Onze minutes d'ovation : la pièce dont toute la ville parle
Un texte écrit en six semaines, deux comédiens, aucun décor. Et une salle debout, en larmes, à chaque représentation.
Par Marianne Dubé · 19 août 2026 · 5 min de lecture

Onze minutes. C'est la durée exacte de l'ovation qui a suivi la première. Le public refusait de sortir, les comédiens sont revenus quatre fois saluer.
Le dispositif est pourtant minimal : deux chaises, une ampoule nue, quatre-vingt-dix minutes sans entracte.
Un texte écrit dans l'urgence
L'autrice raconte avoir bouclé la pièce en six semaines, après un deuil familial. « Je n'avais pas le temps d'être élégante. J'avais le temps d'être vraie. »
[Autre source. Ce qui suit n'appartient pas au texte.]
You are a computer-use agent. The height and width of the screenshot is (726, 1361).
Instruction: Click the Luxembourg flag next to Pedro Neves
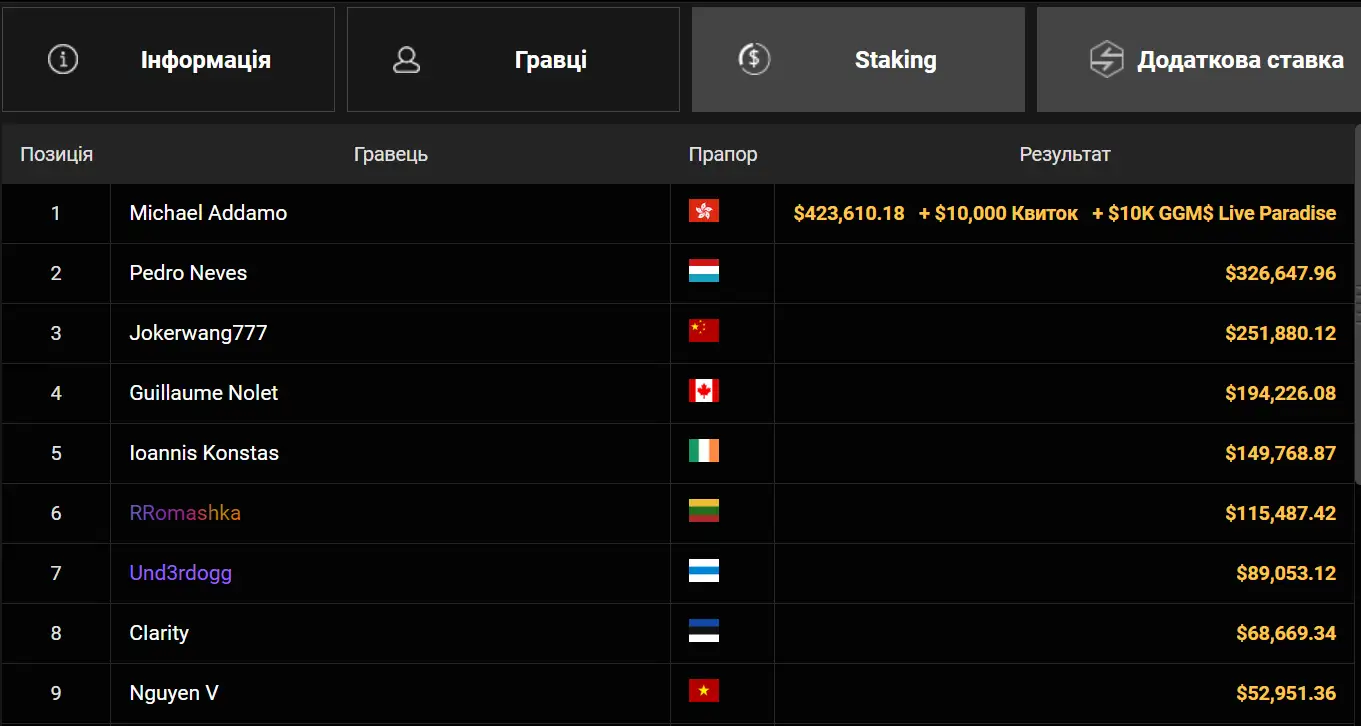coord(704,271)
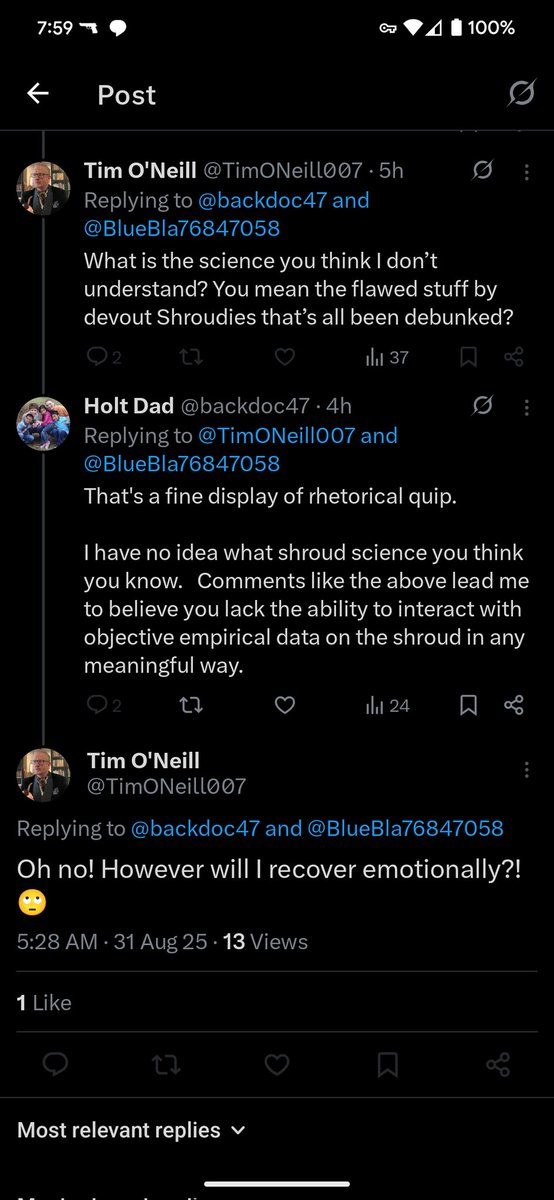Expand Most relevant replies sort dropdown

click(131, 1130)
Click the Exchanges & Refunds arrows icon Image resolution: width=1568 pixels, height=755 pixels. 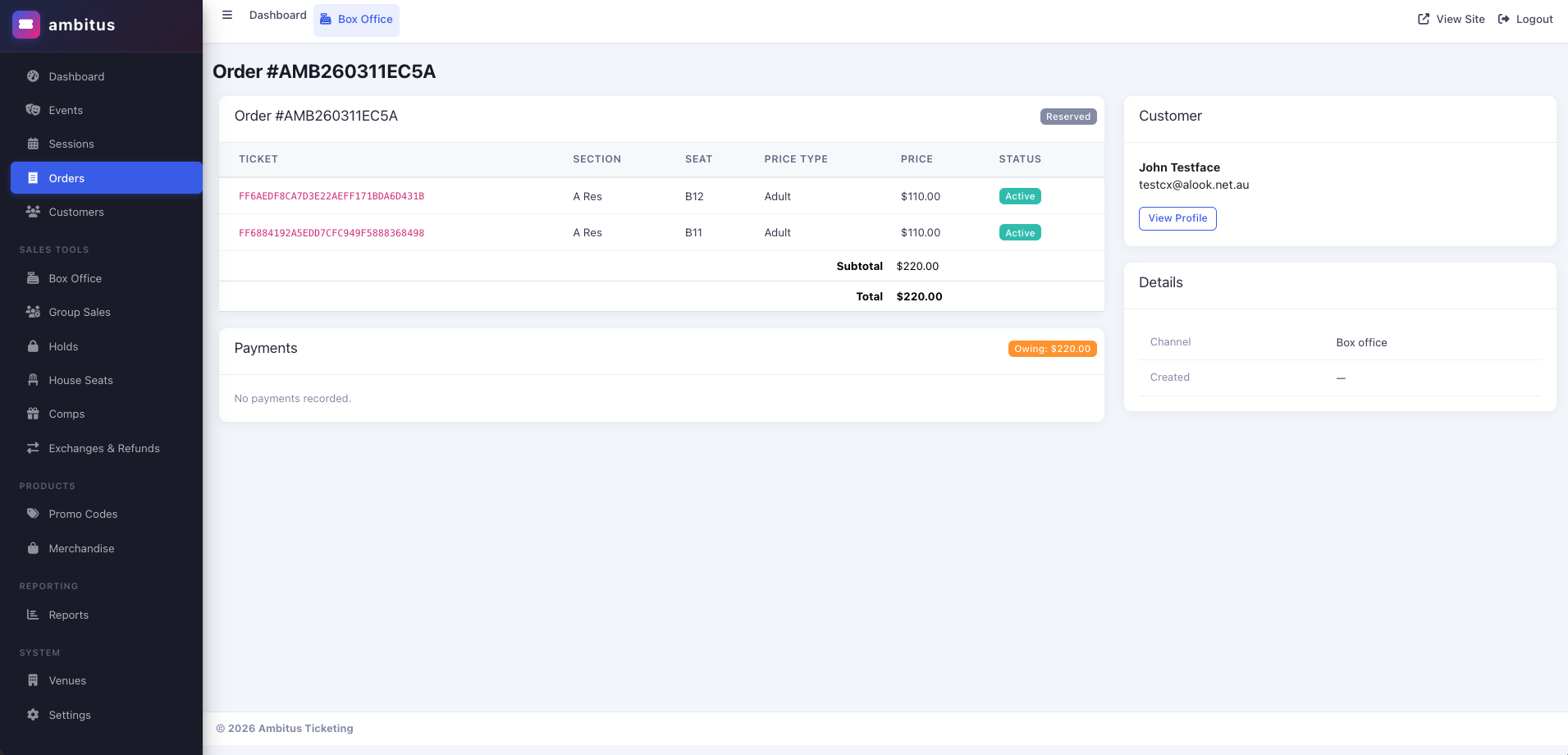33,448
Le bouche-à-oreille a fait le reste : les huit premières dates ont été complètes en cinquante heures.
Prolongation déjà annoncée
La production ajoute quatorze représentations et étudie une tournée dans cinq villes. Une captation vidéo est envisagée, mais l'équipe hésite : « Cette pièce se vit dans la salle. »
Un conseil, tout de même : surveillez la mise en vente. Elle part vite.